Le Sabre du Mal est un film errant, ivre, fou, titubant sinistrement entre film noir, chanbara, épouvante et thriller psychologique. À la manière de la la Nuit du Chasseur, le noir et blanc expressionniste, aux ombres dures et vivantes, aux blancs tranchants, porte nos yeux dans un magnifique conte cauchemardesque.
Le film envoie tout de même valser un beau paquet de fusils de Tchekhov narratifs. Y a même littéralement un revolver dans le lot, tiens. Le sublime carnage final se substitue à la résolution de toutes les intrigues mises en place, et ne se résout même pas lui-même. C'est une drôle de frustration qu'on nous laisse en fin de bouche. Génie ou maladresse ? Je sais pas et je crois que je m'en fous un peu. Je m'amuse à y voir l'imperfection imprévisible du sort d'un sabre pervers, d'une âme qui a pris conscience sous la neige qu'elle était condamnée à mourir dans l'œuf, qu'elle n'atteindrait jamais le quart de la puissance d'un maître que la sagesse aura au contraire autorisé à vieillir.
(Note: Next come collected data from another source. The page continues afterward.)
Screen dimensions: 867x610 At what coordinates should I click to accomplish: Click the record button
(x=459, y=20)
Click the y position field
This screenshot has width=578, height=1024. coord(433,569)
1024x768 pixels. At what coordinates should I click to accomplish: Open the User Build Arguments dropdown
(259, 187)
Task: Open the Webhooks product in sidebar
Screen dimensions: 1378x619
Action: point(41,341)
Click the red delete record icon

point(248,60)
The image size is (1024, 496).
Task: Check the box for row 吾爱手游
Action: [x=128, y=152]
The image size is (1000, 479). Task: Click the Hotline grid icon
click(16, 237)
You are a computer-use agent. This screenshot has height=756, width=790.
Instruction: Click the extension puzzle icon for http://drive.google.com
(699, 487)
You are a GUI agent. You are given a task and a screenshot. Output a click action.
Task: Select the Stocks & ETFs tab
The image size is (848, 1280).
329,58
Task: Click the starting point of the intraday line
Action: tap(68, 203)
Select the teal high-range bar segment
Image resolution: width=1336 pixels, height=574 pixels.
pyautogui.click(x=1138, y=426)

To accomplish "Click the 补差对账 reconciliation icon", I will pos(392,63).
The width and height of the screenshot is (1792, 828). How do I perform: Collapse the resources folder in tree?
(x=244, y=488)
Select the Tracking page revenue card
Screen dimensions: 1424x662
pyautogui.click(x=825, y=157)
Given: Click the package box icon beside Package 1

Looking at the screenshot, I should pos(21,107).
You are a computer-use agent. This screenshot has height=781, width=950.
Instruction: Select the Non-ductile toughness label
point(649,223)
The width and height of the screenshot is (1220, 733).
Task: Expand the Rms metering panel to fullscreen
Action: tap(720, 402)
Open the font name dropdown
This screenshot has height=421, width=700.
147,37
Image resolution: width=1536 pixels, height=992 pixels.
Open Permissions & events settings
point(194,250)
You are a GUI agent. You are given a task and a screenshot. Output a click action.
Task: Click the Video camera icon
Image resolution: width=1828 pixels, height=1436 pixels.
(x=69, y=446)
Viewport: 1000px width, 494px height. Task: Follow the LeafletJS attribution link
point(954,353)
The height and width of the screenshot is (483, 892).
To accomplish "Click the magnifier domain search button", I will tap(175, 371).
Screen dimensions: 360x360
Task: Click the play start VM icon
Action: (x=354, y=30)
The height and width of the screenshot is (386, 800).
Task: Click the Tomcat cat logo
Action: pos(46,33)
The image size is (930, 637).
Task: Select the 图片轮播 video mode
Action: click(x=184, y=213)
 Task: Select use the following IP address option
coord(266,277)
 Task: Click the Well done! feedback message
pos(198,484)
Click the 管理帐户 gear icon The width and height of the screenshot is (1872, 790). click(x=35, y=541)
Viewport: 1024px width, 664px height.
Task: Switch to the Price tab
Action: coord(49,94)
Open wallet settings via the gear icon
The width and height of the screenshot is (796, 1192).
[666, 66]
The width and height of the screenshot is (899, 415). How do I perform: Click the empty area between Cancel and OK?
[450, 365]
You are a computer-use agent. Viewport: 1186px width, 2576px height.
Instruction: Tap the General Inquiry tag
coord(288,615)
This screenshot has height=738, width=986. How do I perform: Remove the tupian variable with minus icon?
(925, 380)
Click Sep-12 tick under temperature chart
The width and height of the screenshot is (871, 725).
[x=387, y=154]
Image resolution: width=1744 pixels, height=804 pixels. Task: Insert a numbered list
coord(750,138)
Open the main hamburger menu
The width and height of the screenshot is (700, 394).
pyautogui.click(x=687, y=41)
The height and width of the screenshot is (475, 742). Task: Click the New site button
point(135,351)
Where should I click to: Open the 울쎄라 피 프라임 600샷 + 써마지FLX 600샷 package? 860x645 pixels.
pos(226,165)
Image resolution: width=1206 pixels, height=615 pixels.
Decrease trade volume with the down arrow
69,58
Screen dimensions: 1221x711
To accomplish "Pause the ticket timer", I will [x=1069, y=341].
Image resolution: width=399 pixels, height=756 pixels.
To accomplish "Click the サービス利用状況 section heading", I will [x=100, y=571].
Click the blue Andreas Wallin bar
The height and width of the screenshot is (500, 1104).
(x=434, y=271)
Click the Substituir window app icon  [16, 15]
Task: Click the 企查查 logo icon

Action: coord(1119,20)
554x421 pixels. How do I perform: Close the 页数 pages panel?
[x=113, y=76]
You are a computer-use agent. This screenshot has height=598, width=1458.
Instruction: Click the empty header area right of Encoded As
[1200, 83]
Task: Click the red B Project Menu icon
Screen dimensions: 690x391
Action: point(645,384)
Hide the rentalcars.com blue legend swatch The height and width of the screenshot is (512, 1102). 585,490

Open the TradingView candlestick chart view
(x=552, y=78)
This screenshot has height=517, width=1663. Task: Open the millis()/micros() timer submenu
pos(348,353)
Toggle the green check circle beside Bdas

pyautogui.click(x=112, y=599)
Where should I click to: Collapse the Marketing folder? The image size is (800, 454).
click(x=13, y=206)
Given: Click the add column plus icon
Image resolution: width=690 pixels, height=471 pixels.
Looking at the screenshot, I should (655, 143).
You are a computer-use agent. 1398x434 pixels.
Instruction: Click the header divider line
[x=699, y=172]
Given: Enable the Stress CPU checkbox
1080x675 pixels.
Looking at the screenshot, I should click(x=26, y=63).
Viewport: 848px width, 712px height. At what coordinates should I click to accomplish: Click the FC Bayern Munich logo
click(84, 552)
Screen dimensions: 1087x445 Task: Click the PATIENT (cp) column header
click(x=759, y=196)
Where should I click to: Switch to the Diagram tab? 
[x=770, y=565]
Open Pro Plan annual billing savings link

Destiné à se consumer dans les flammes de sa sinistre passion, il s'impose pour fatalité son inéluctable mort violente, sans le moindre regard pour les faibles qui gravitaient autour de lui en mendiant au destin la résolution de vengeances et autres ridicules affaires personnelles.
Une œuvre aussi imparfaite qu'insondable, qui hante, qui distille lentement son propos pendant des jours après son visionnage.